Developing a therapy to combat cancer remains one of the most difficult challenges in medical research. Cancer owes its notorious identity to the fact that the cancer cells use the host's own immune system to grow and spread, ultimately becoming deadly. Immune cells like macrophages, which ordinarily fight to protect normal cells, are hijacked by malignant cancer cells, and populate the environment around the tumors, becoming tumor-associated macrophages (TAMs). In fact, it was found that the cancerous tissue of patients for whom immunotherapy was not successful was indeed rich in macrophages, confirming the link between the cancer and the TAMs. It is these TAMs that produce signaling proteins like chemokines and trigger the inhibitory immune checkpoint releases that create an immunosuppressive tumor environment, which protects the cancer cells and allows their accelerated growth. Since it is the TAMs that facilitate the spreading of cancer cells, regulating them as a therapeutic strategy for combating cancer has gained attention in recent years.

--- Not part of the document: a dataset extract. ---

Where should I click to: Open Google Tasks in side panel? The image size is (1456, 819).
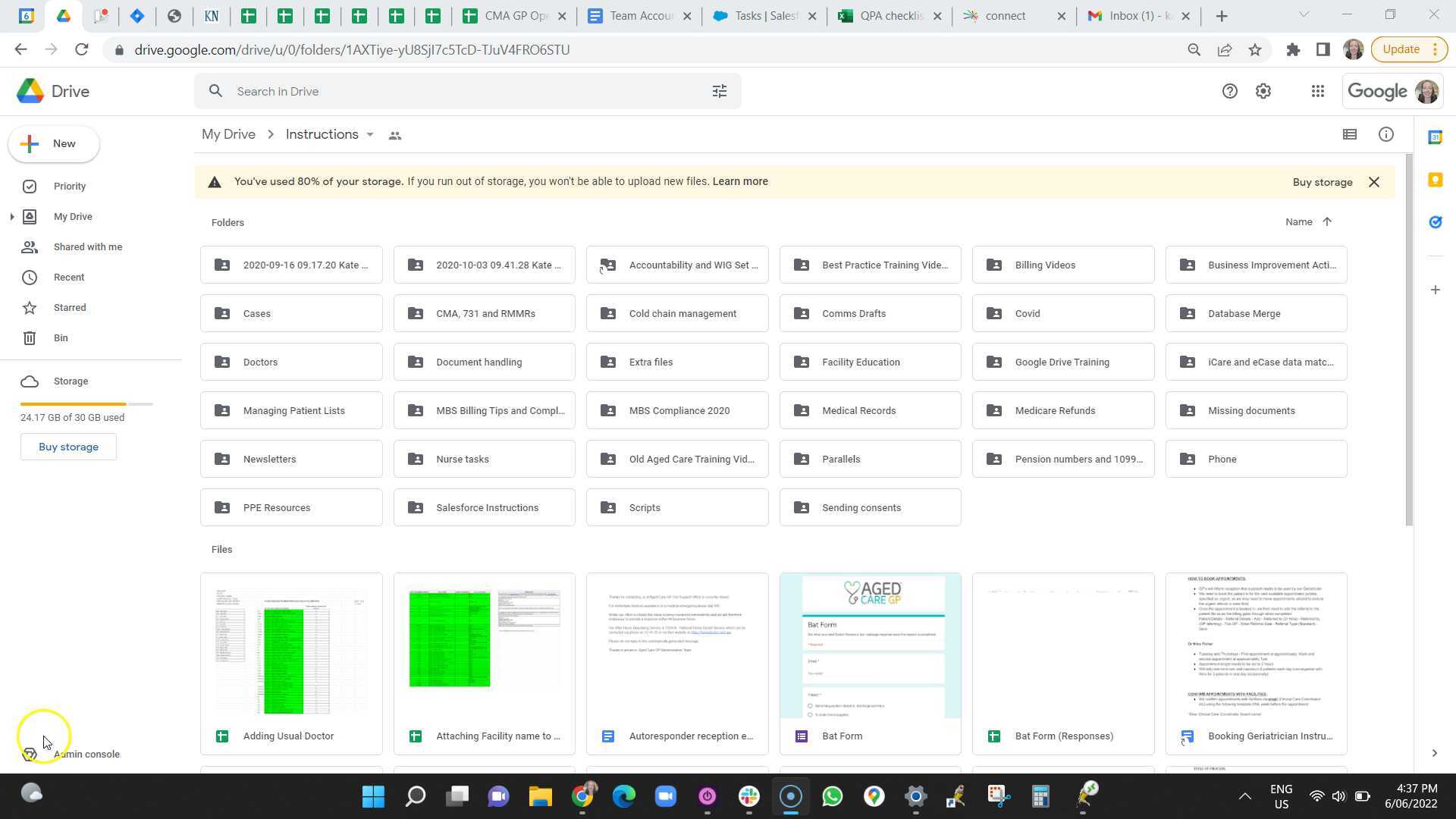click(1434, 222)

A research group led by Yuya Terashima from the Tokyo University of Science saw this as an opportunity to explore the realm of developing novel anti-cancer drugs. Their seminal work in Nature Immunology 2005 reported the discovery of a new target protein called FROUNT, which is linked to regulation and movement of the TAMs. Since FROUNT amplified "chemokine signaling," a type of cellular communication, an integral process for TAM accumulation and activity, it was therefore linked directly to TAM regulation.